In actual fact, the shift to No 10 has been a crucial factor in his swift rehabilitation. "Confidence is such a big factor in sport at this level and when things aren't going particularly well, either personally or in the team context, it tends to drag you down. I found games were passing me by somehow, that I wasn't getting involved nearly enough. It wasn't for the want of trying - as far as I could see, I was playing my usual game - but when you're a little low, things don't happen for you.

"For that reason, I was delighted to get a few runs at outside-half. You're automatically involved there; you get your hands on the ball, you call the shots, you make things happen. It was incredibly refreshing to get out there and control a game. I played most of my school rugby at stand-off, so I knew my way around the position, and I'd been putting in so much work on my kicking anyway that there was no real problem finding my feet again. It's been therapeutic, definitely. I feel right on top of things again."

Perry makes less noise than most about his rugby; he is almost painfully modest, despite having so little to be modest about. He is, however, a driven professional, a fanatically committed worker who has set himself the ultimate goal of "completeness", as he likes to put it. "I work three days a week on my kicking because I want to be able to kick goals at the very highest level," he says. "I also want to feel comfortable in any position Bath or England might choose to play me.

"Versatility is central to the modern game, in my view. The days of centres, wings, full-backs and outside-halves all doing their own specialist thing in their own little world have long gone. You have to be able to do it all now - run, tackle, pass, catch, kick, protect the ball - and you have to do it well, too. There is absolutely no point a back carrying the ball into contact if he cannot recycle it like a flanker."
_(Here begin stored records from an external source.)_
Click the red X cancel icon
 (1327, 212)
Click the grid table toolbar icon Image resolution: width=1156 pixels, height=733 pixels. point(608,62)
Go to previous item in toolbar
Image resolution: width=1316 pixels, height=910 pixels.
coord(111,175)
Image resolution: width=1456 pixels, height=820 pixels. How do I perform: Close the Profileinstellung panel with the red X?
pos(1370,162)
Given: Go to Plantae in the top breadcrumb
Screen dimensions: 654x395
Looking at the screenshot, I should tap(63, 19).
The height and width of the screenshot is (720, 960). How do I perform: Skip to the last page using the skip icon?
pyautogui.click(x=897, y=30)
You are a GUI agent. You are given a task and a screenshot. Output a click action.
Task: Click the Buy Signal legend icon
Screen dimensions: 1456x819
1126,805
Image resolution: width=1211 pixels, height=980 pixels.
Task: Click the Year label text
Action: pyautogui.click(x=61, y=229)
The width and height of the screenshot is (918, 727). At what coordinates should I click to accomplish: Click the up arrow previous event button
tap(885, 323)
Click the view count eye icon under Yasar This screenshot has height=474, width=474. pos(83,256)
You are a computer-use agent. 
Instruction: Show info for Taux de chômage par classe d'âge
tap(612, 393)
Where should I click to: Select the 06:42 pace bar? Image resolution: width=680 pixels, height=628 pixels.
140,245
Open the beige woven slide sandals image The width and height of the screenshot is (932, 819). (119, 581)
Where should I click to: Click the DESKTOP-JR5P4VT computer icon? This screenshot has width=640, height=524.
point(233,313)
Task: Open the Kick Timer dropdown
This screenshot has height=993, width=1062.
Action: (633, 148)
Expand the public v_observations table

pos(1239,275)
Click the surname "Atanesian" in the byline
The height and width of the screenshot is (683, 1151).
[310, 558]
For all that, Woodward and the rest of the red rose hierarchy will be happy if their last line of defence restricts himself to a faultless demonstration of the full-back's art this afternoon. As Marcus Rose, one of his predecessors in the No 15 shirt, once said on the eve of a Five Nations shindig in Dublin: "This is DFA territory," an abbreviation that stood for "Don't fool around" or something very similar. Reassuringly for England, Matt Perry is nobody's fool.